247 pages, Grove Press, ISBN-13: 978-1555841362

Vienna’s Golden Autumn: From the Watershed Year 1866 to Hitler’s Anschluss 1938 by Hilde Spiel was first published in 1987, and maybe that’s why I have a warm and fuzzy feeling about this book because it looks and feels like an 80’s product: the glossy pages, the typesetting, the page format…it all feels like Morning in America. So, with that out of the way…the timespan covered in this book was the epoch of the Jugendstil (literally “Youth Style”), known better in the English-speaking world as Art Nouveau (literally “New Art”), and was inspired by natural forms and structures as a reaction to the academic art, eclecticism and historicism of 19th Century architecture and decoration. Suffice to say, the Viennese went mad for it, and Spiel describes in chatty detail just how their city, a European crossroads with a plethora of races, creeds and cults jostling cheek-by-jowl, was forever changed, not only by the stylistic aspects of this new art, but by its cultural inflections, as well. This is important for, as has been remarked upon by other writers – think Frederic Morton in A Nervous Splendor: Vienna 1888/1889 (reviewed on March 26, 2012) and again in Thunder at Twilight: Vienna, 1913-1914 (reviewed on March 27, 2012), or Schnitzler's Century: The Making of Middle-Class Culture 1815-1914 by Peter Gay (reviewed on April 25, 2012), or Good Living Street: Portrait of a Patron Family, Vienna 1900 by Tim Bonyhady (reviewed on September 25, 2014) and even Hitler’s Vienna: a Portrait of the Tyrant as a Young Man by Brigitte Hamann (reviewed on September 23, 2017) – there was a kind of Weltschmerz (literally “World Pain”) suffusing everything. Everyone had the blues but didn’t know why, and it showed.

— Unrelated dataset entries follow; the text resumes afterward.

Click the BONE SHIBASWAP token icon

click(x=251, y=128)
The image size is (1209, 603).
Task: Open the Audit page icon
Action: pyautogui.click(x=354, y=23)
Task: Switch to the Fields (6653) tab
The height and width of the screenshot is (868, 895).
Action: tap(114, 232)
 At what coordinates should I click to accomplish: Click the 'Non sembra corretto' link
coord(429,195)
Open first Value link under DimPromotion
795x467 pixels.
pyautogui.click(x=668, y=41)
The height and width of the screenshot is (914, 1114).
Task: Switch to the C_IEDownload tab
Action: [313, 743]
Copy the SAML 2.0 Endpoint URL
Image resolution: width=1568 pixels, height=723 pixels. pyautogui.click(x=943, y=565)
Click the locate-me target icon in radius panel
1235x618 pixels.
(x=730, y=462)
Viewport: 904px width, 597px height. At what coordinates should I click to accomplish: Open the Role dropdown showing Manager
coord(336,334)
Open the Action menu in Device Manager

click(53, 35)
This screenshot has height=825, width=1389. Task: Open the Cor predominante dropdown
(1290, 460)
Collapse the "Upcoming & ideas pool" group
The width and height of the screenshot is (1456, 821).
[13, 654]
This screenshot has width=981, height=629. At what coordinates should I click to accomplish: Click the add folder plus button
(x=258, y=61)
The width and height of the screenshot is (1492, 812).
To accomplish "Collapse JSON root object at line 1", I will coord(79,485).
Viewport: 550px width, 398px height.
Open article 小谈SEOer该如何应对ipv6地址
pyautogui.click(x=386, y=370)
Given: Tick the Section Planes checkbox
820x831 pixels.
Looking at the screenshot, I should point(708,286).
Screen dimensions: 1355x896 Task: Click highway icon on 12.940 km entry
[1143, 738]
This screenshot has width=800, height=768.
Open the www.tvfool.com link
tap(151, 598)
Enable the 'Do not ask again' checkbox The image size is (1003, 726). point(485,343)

Spiel argues that Vienna’s gestalt psyche was rather schizophrenic in that the polyglot, multiethnic mix of the Viennese people themselves contributed to the extreme complexity of the place. This is no small boast, as Vienna was the capital and crossroads of the Habsburg Monarchy, a multistate conglomerate that, at its height, consisted of almost forty-or-more distinct states, covered nearly 240,000 square miles, represented seventeen nations and minority groups, spoke somewhere in the region of sixteen different languages, sheltered well-over a dozen religions and contained upwards of 53 million people at the time of its dissolution in 1918. That such a hodge-podge empire should have a capital that equaled it in complexity and ethnic diversity should come as no surprise. That this diverse population should have an equally diverse intelligentsia, congregating at the famous Viennese coffee houses that seemed to serve as a wellspring of ideas, is, again, hardly shocking, and we find such luminaries as: Johann Strauss the Younger, Sigmund Freud, Gustav Mahler, Arthur Schnitzler, Gustav Klimt, Richard Strauss, Adolf Loos, Hugo von Hofmannsthal, Arnold Schoenberg, Rainer Maria Rilke, Franz Kafka, Anton Webern, Alban Berg, Oskar Kokoschka, Ludwig Wittgenstein…okay, better stop there.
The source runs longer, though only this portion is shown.